Most of my medical-related reading has been as research conducted on the internet.
Thank god for the internet. I am one of those annoying types who like to be knowledgeable just enough about something to make me, if not dangerous (which it just may), then certainly annoying.
I’ve come to find out over the past three years that doctors are a lot of fun to annoy.
While there are probably more books about cancer out there stalking, I mean, stocking the shelves than there are cancerous cells, I don’t recall ever reading any of them.
I don’t know why. Maybe because they all seemed too sanitary or too personal or too impersonal or too whiney or too who knows what.

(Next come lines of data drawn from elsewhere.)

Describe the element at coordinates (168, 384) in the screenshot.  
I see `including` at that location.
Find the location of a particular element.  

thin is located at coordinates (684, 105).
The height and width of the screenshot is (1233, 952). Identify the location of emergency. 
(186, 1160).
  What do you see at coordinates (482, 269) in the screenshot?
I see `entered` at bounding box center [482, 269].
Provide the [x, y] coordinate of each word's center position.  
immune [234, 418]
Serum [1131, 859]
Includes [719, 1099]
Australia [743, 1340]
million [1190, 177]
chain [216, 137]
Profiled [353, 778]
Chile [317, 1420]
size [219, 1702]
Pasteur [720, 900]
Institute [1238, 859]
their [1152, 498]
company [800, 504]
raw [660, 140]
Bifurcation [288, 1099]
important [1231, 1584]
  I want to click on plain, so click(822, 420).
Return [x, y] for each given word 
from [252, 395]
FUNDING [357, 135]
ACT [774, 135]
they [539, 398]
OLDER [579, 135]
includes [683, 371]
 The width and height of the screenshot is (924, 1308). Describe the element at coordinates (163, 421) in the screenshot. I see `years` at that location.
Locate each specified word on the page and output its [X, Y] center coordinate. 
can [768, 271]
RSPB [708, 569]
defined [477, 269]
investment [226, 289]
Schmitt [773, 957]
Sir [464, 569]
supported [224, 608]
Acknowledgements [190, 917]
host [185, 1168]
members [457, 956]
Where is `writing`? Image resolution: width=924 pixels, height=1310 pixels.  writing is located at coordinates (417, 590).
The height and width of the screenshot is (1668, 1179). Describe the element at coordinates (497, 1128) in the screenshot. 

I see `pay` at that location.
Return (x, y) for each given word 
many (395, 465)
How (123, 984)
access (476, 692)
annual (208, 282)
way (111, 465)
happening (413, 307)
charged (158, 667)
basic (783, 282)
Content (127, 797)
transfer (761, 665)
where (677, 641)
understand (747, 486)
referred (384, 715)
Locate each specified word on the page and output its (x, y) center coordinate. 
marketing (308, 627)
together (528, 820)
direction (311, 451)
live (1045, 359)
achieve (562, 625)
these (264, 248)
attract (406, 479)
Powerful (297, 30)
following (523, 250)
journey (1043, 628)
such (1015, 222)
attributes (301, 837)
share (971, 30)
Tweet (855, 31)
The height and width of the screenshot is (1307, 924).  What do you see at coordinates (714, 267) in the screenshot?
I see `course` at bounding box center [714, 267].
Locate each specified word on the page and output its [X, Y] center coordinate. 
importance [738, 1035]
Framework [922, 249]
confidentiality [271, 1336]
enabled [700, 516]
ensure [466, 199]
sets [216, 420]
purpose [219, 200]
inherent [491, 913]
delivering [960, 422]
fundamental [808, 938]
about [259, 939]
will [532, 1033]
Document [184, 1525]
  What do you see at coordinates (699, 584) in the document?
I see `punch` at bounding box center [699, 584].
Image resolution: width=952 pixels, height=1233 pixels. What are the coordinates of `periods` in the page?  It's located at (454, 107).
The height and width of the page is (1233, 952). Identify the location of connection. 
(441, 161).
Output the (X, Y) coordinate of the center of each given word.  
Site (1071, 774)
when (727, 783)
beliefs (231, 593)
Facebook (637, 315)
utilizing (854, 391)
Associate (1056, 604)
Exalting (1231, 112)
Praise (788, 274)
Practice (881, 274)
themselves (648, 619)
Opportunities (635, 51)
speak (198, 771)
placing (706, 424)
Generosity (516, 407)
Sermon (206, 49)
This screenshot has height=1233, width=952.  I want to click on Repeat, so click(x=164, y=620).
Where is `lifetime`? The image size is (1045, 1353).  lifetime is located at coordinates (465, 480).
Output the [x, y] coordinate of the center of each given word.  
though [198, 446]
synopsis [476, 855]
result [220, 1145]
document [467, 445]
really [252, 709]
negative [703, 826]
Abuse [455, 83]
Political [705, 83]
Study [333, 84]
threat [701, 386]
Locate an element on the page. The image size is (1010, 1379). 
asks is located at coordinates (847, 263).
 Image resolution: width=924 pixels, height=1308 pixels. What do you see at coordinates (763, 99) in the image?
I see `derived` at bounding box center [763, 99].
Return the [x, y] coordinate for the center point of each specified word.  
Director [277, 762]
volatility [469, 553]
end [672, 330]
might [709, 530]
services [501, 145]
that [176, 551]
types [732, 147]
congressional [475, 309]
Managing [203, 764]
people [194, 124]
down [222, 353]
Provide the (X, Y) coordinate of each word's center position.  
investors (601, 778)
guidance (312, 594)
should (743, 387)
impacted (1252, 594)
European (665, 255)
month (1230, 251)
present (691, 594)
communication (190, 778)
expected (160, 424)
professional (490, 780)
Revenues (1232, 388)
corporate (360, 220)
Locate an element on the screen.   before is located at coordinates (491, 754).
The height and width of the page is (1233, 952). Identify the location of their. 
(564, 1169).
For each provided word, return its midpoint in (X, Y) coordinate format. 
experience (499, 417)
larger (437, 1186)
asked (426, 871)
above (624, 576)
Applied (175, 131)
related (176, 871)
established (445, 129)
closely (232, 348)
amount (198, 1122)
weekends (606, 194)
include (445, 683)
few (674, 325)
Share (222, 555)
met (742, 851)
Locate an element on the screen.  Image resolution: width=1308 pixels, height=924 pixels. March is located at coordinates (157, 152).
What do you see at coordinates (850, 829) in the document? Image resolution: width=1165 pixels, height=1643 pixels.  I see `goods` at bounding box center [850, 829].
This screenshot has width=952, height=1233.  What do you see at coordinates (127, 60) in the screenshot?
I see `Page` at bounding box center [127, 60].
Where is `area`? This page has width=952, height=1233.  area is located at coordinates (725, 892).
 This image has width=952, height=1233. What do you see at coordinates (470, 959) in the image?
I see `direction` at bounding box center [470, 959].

I didn’t so I just left them all alone; that is, until I learned that the legendary Harvey Pekar had his own version of a cancer story to tell.
Pekar, who died recently, is famous for his graphic novel series AMERICAN SPLENDOR, in which he chronicles his life as a VA Hospital file clerk in Cleveland, Ohio. It doesn’t sound like much to work with — Cleveland, file clerk, VA Hospital — but somehow it has endured through the years and was even turned into a flick starring the always spot-on Paul Giamatti as Pekar.
In 1990, Pekar was diagnosed with and treated for Non-Hodgkins Lymphoma. Four years after surviving through that experience, he collaborated with his wife Joyce Brabner to publish an AMERICAN SPLENDOR-like graphic novel called OUR CANCER YEAR.
OUR CANCER YEAR is a gritty, honest and, sometimes, horrific portrayal of what life was like for Pekar and his wife while battling the disease.
But it is about more than just his experience with cancer. Pekar’s wife is also a comic book writer who focuses her work on peace projects. Through her efforts, we are provided side story glimpses about Operation Desert Shield and her work with teenage peace activists. And, because they had recently purchased a home at the time of his diagnosis, we also have the added stress that comes with buying a home on top of everything else that is happening to them.
I found the book interesting because Pekar really was able to bring out the hope and heartache and stress and pain that one, and one’s loved ones, must endure throughout the entire cancer experience, from first finding out about the disease, to all the damage that the chemotherapy treatment does to the body, to the overwhelming toll it takes on those closest to the cancer patient trying to care for him. It was also interesting to me to compare how he managed to cope with the disease versus how I tried to manage.
Let’s just say he is a glass half empty kind of guy. While I typically am too, I never felt as down about the disease as he apparently did.
While Pekar and I had many similar experiences battling our respective cancers, we also had many differences. One of the most significant differences was a painful experience that he had to go through that I never did (at least not yet–knock on wood). Pekar contracted Herpes Zoster, also known as shingles. For some reason, Shingles are a big threat to chemotherapy patients. Thankfully, my doctors were very aggressive about it and put me on an antiviral drug called Valtrex (Valaciclovir) as a preventative measure for at least a year, and which I will probably take for the rest of my life. Pekar also suffered much worse hallucinations and anxiety than I did as an effect from all the drugs cancer patients typically have to take.
While most of what you need to know about the medical establishment in general and cancer in particular can be found on the internet, some things can’t. In my perspective, if you really want to get telling insight into the hardships that come with having cancer you either need to experience it yourself first-hand, which I emphatically do not recommend, or you need to experience it in a less graphic but completely realistic and touching way, like reading Pekar’s graphic novel OUR CANCER YEAR.